Old School Netbook - HP TC1100

The GDGT Podcast #3 with Ryan Block and Peter Rojas finally got around to talking about "netbooks" after teasing us in Podcast #1 and Podcast #2.  It was a great discussion, and they asked for recommendations from listeners on what they would recommend.

My recommendation based on some recent research would be the MSI Wind.  A lot of what I have been able to gather comes from a variety of blogs and gadget sites, but is heavily based on comments/research/analysis made by Kevin Toffel at jkOnTheRun's Mobile Tech Roundup podcast.  The MSI Wind seems like the right mix of features vs. cost -- the biggest bang for your buck.

That being said, for the last couple of years I've been using a Hewlett-Packard (HP) TC1100 as my "netbook" or "Internet tablet" around the house and on family vacations. It continues to fit  many of my needs, and still has a great run down of features:

  • pen interface
  • Windows XP SP2 the Tablet Extensions
  • support for tablet and standard laptop form factors
  • pretty good keyboard if needed (I don't use it that often)
  • 802.11a/b/g WiFi
  • two USB ports
  • 1024 x 768 ( XGA )10" LCD screen
  • Bluetooth
  • 3.5mm headset-microphone jack (great for SKYPE)
  • full PC Card slot (like for EVDO)
  • ~2 hours of battery life [with 2 backups available]
  • SD card slot
  • modem (actually useful if you need to send a fax)
  • 10/100 Ethernet port

What I use it for:

  • browsing (IE, Firefox, Chrome, WebKit, Flock, Safri)
  • cloud applications (Google Docs, Gmail, Evernote, Newsgator)
  • iTunes 'news' podcasts (Fox, CNN, NYTimes, WSJ, CNET, Stratfor, CBS Radio, InfoWorld, CNET, NPR)
  • social networking (Twitter, FriendFeed, Meebo)
  • communications (SKYPE, Gizmo, Thunderbird)

If you go the route of trying to find an TC1100, I would definitely recommend the version with an Intel Pentium M chip, and get as much RAM as possible.  Mine has 1.5-GBs.

Any other options for an old school netbook?


Conference Update - GTD Roadmap, New Media, MT Communications, Office 2.0

I was recently able to attend a David Allen Getting Things Done (GTD) Roadmap seminar during one of my regular trips to Washington DC. 

It was a fabulous one-day conference. 

As someone who has been practicing some form of GTD since 2004, it was great to finally get to learn from David Allen in-person.  The Roadmap material was, frankly, excellent for someone in my situation who tries to practice GTD on a daily basis and is maturing in the model.  For instance for me, my Runway is pretty well managed, as is my Horizon's of focus above 20,000 feet. But I do struggle with Projects (10,000 feet) and consistent Weekly Reviews.  This year (2008) could be considered the year of getting a handle on both Projects & Weekly Reviews. After this seminar, I definitely think I have some good best practices to move forward with.

### MATERIAL SUPPLIED
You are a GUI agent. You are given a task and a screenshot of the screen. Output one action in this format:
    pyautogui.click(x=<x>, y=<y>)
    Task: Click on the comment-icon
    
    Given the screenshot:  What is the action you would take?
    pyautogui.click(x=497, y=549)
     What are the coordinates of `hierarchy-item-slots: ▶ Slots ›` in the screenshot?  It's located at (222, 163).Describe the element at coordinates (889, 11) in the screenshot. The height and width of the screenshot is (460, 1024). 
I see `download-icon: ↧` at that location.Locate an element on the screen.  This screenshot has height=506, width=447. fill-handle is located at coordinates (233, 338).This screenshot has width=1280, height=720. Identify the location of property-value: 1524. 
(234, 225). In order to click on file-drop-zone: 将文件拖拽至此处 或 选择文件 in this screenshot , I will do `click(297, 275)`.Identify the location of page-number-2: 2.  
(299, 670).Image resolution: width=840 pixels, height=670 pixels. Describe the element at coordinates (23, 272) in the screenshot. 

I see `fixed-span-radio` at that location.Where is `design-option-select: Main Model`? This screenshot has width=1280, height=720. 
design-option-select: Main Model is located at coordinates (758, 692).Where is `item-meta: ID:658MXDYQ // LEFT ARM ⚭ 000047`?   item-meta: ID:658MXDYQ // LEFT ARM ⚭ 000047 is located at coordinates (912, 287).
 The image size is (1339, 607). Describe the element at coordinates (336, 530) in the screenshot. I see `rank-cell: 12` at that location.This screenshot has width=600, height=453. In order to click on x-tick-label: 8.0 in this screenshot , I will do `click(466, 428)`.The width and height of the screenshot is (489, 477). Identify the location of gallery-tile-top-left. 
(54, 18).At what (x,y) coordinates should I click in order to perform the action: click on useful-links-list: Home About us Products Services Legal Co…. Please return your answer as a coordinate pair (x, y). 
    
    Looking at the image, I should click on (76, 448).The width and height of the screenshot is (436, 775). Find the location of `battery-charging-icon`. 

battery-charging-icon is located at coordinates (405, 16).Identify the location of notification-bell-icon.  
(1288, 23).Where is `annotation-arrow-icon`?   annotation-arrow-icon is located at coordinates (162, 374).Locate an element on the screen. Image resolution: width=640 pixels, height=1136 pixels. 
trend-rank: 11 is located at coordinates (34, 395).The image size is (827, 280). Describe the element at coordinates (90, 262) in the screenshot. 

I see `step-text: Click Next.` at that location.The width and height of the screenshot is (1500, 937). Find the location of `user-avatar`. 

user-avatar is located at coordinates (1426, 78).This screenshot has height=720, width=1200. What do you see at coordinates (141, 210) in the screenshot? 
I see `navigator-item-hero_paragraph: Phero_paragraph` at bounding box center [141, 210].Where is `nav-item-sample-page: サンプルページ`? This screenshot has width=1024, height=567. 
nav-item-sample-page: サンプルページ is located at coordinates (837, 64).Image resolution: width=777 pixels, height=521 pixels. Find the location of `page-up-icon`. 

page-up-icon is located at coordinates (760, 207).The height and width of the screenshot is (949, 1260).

### WORK INSTRUCTION 1
In the blog text about the HP TC1100 and the GTD seminar, how much RAM does the writer's TC1100 have?
### WORK INSTRUCTION 2
Write what comes next in the blog text about the HP TC1100 and the GTD seminar, picking up after its final sentence.

### ANSWER 1
1.5 GB.

### ANSWER 2
There are three other conferences that have my attention right now:

I will be at the upcoming New Media Expo (NME) 2008 speaking on "Getting Started With Audio Editing - Hands-on With Audacity." More information about my Audacity related resources over at AztecMedia.net/Audacity.  Christy is going to go with me this year, and we hope to get some Jersey Boys Las Vegas interviews completed for the Jersey Boys Podcast. And yes, we will be seeing the show again while we are there. ;-)

I am also planning  to attend the Manager-Tools.com Effective Communications conference in San Antonio, TX on September 9-10, 2008.  This should be a great conference and if you are a manager, you should really consider attending.  Or at the very least, go over to Manager-Tools.com Getting Started page and get started.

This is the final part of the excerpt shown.